Records from a collection
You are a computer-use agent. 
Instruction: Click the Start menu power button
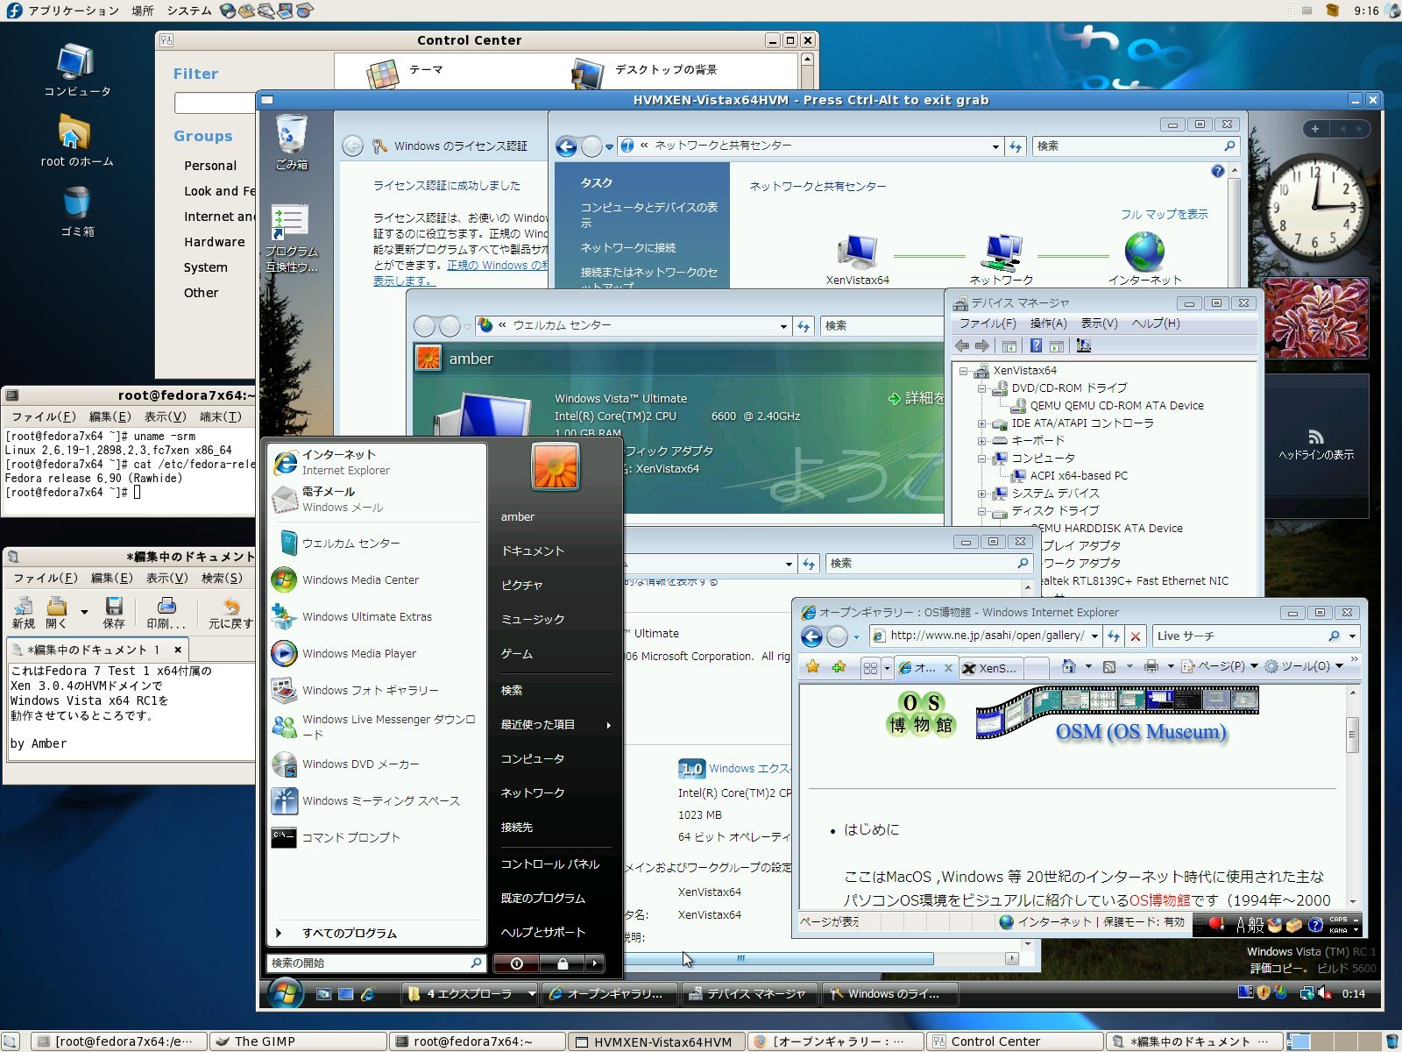(517, 963)
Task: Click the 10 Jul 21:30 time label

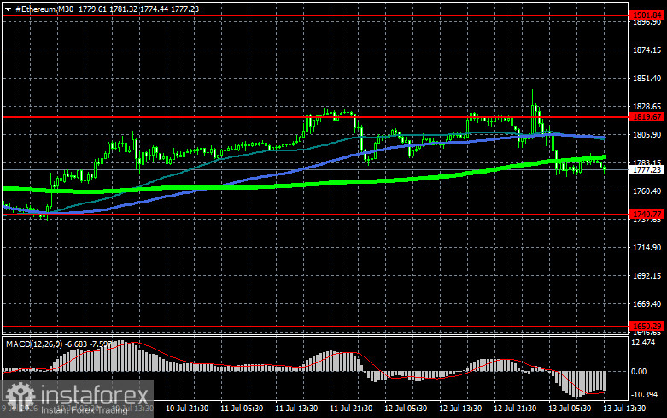Action: click(x=187, y=409)
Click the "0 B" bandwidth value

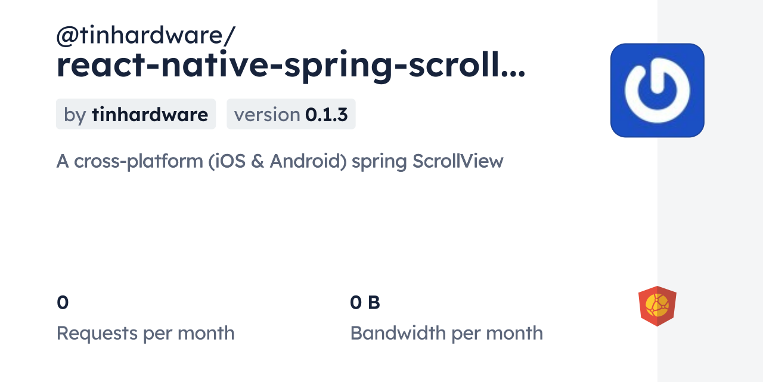pyautogui.click(x=365, y=303)
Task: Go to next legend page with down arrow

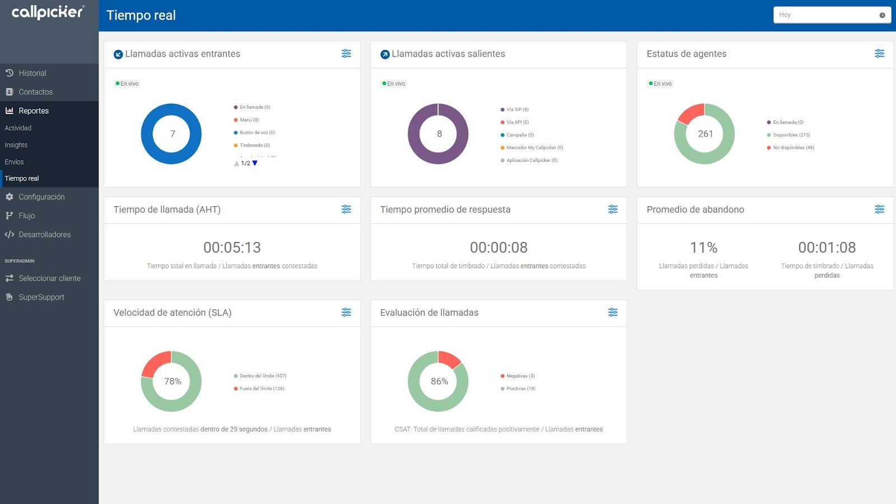Action: point(255,163)
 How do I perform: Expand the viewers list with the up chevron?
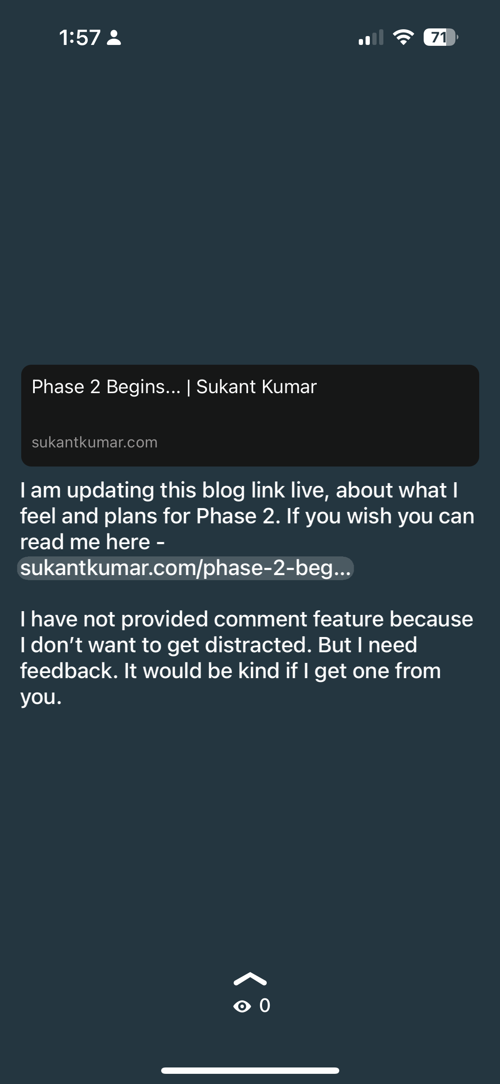pyautogui.click(x=250, y=979)
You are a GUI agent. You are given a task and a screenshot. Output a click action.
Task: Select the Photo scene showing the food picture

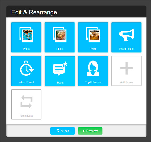(x=60, y=37)
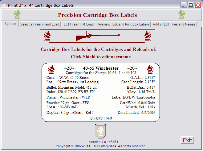Click the green knight icon in header left

[x=18, y=14]
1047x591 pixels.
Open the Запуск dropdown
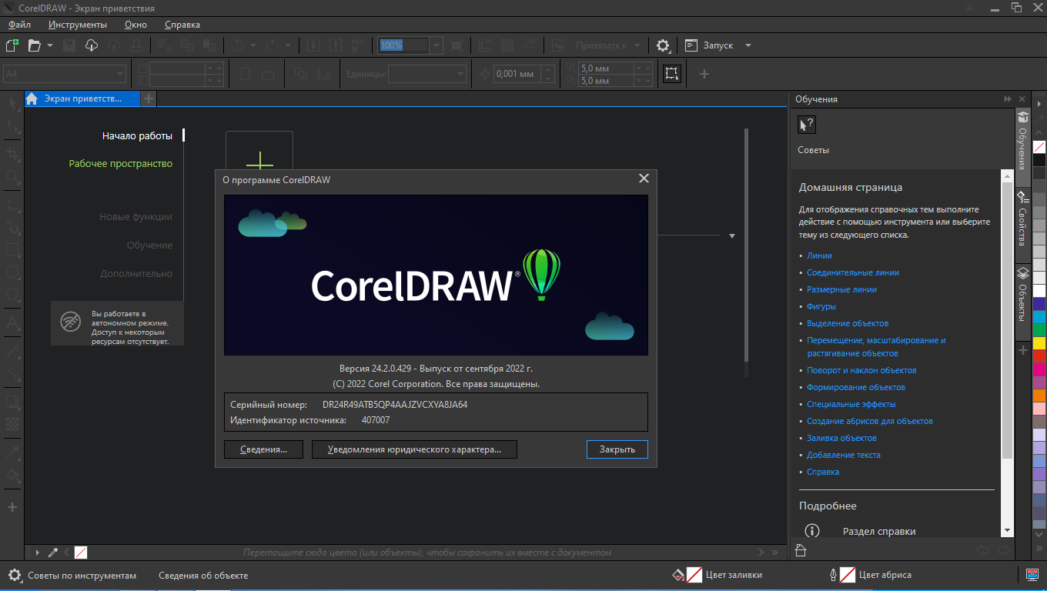coord(719,45)
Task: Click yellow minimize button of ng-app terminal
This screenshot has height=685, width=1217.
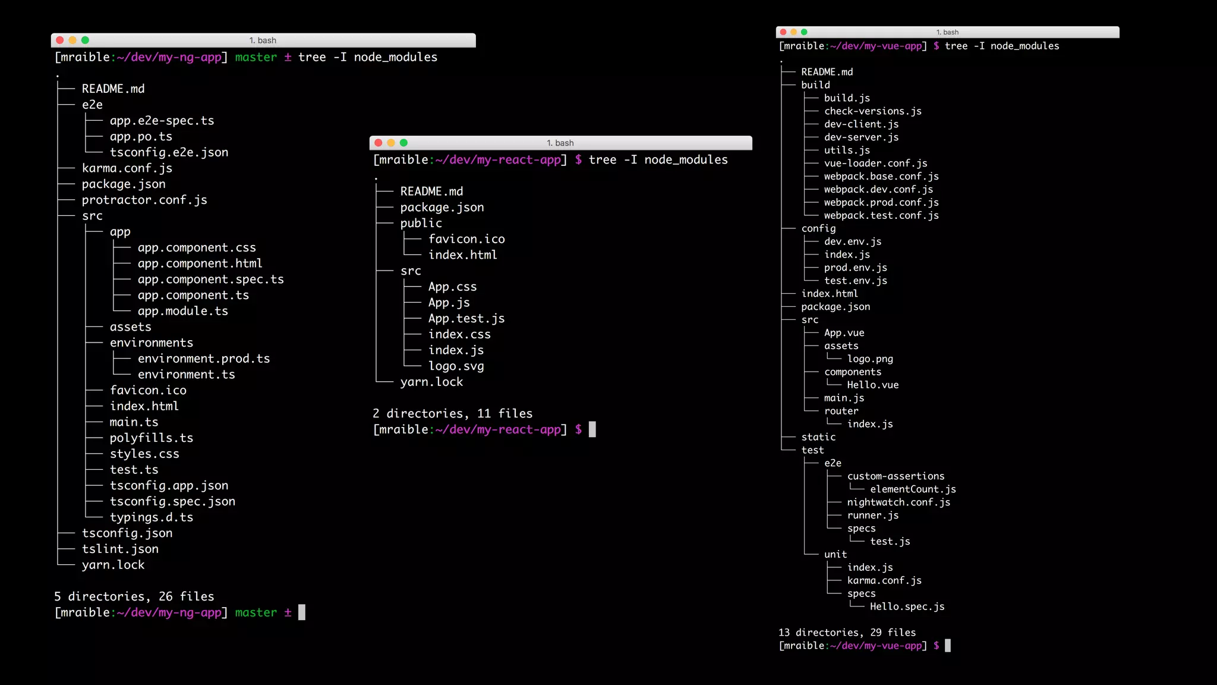Action: 72,40
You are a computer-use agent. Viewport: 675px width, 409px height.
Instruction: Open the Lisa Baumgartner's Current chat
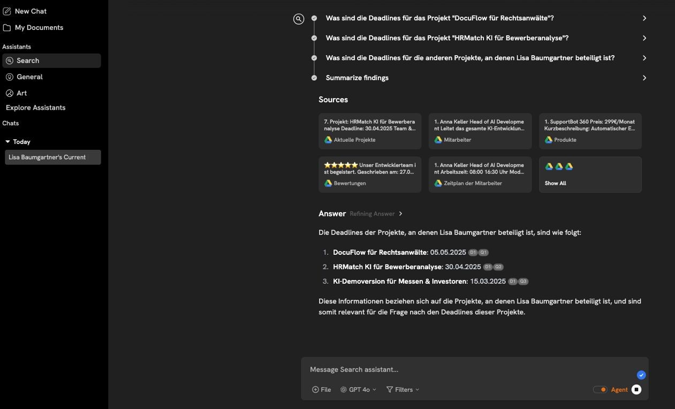click(52, 157)
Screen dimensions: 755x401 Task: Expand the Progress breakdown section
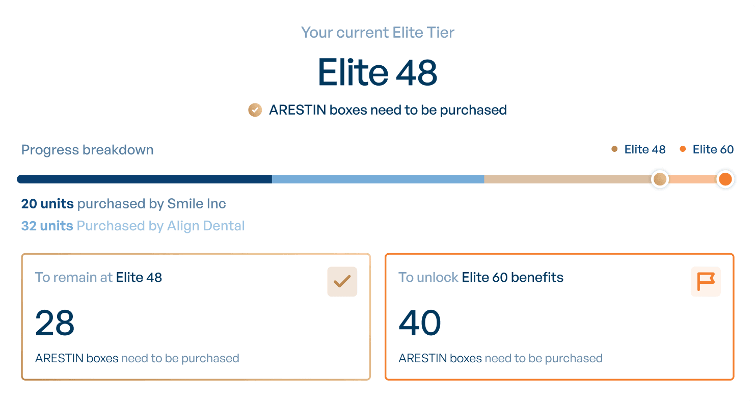click(x=87, y=149)
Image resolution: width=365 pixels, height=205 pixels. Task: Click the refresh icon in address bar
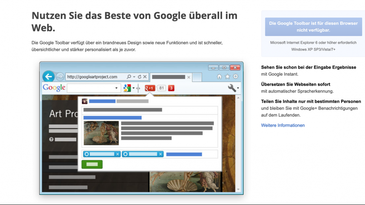pos(139,77)
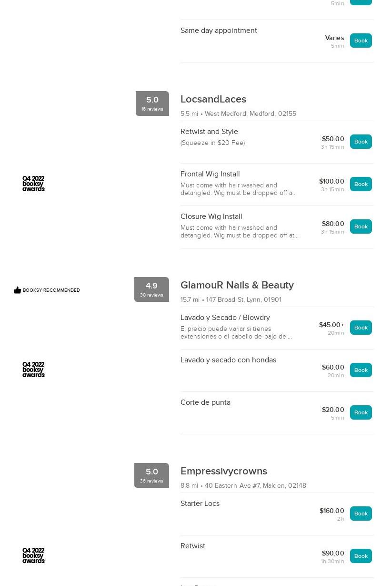
Task: Book the Same day appointment service
Action: coord(361,41)
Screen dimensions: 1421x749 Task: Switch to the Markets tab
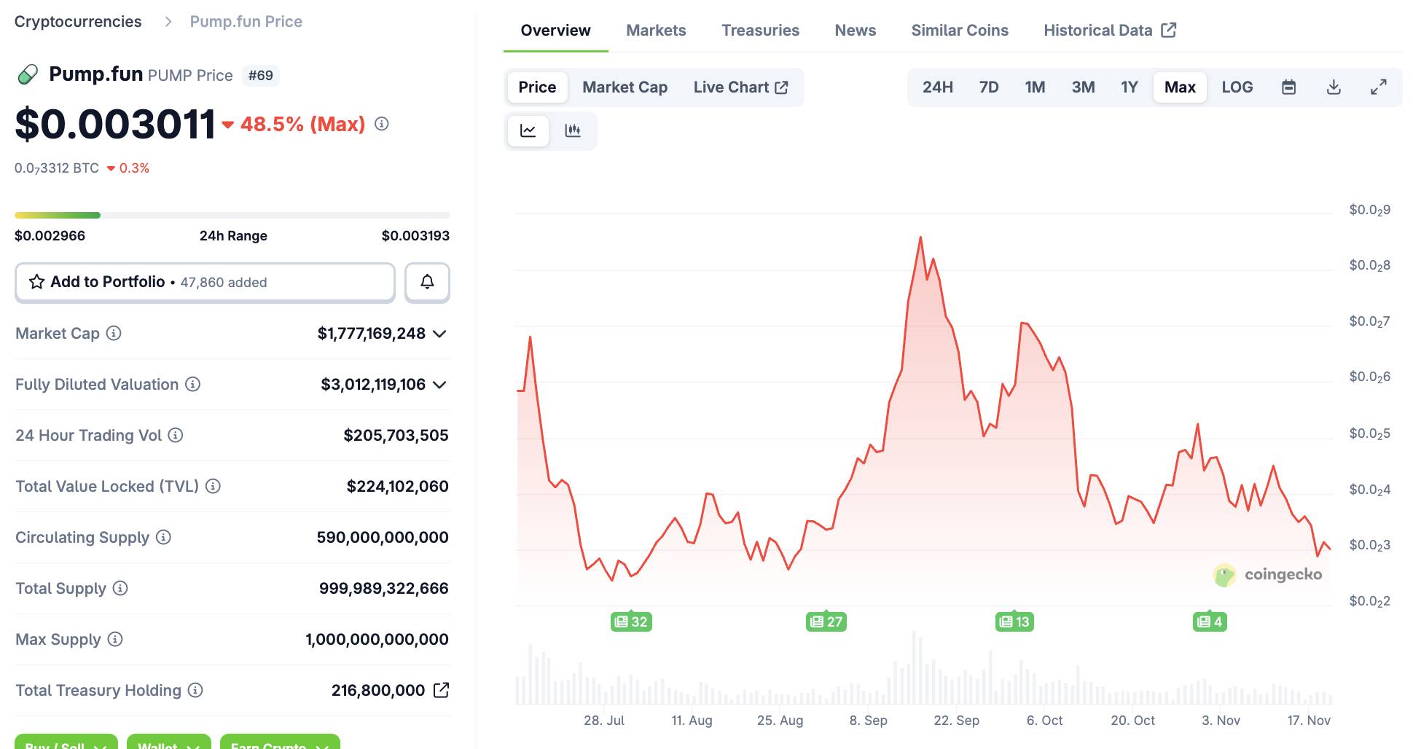(x=656, y=31)
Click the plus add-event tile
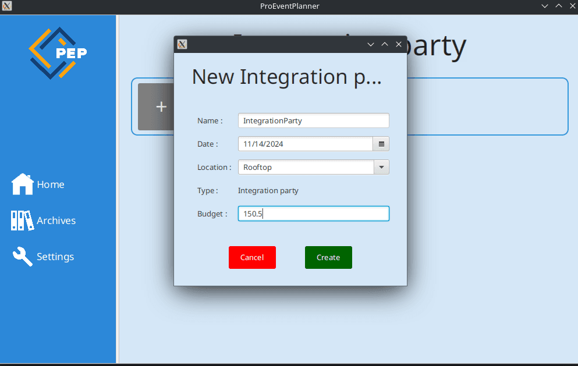 [x=156, y=106]
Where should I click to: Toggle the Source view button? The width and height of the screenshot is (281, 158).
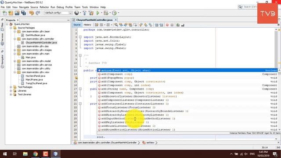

What needs to be done → Rewrite all of the items above, changing every "screenshot" to "screen capture" and keeping everything else the same. Leave the pictures out.

Response →
You are a computer-use agent. 
Instruction: Click the Start menu power button
(517, 963)
Task: Click the 10 Jul 21:30 time label

Action: click(x=187, y=409)
Click the "0 B" bandwidth value

pyautogui.click(x=365, y=303)
Task: Go to next legend page with down arrow

Action: point(255,163)
 How do I perform: Expand the viewers list with the up chevron?
pyautogui.click(x=250, y=979)
You are a GUI agent. You are given a task and a screen capture. Output a click action.
Task: Select the Photo scene showing the food picture

(x=60, y=37)
Click the green knight icon in header left

[x=18, y=14]
1047x591 pixels.
Open the Запуск dropdown
coord(719,45)
Task: Click yellow minimize button of ng-app terminal
This screen capture has height=685, width=1217.
Action: 72,40
You are a computer-use agent. Viewport: 675px width, 409px height.
Instruction: Open the Lisa Baumgartner's Current chat
click(52, 157)
Screen dimensions: 755x401 Task: Expand the Progress breakdown section
click(x=87, y=149)
Image resolution: width=365 pixels, height=205 pixels. Task: Click the refresh icon in address bar
pos(139,77)
Task: Book the Same day appointment service
Action: coord(361,41)
Screen dimensions: 1421x749 Task: Switch to the Markets tab
(x=656, y=31)
Click the plus add-event tile
 [x=156, y=106]
Where should I click to: Toggle the Source view button? The width and height of the screen capture is (281, 158).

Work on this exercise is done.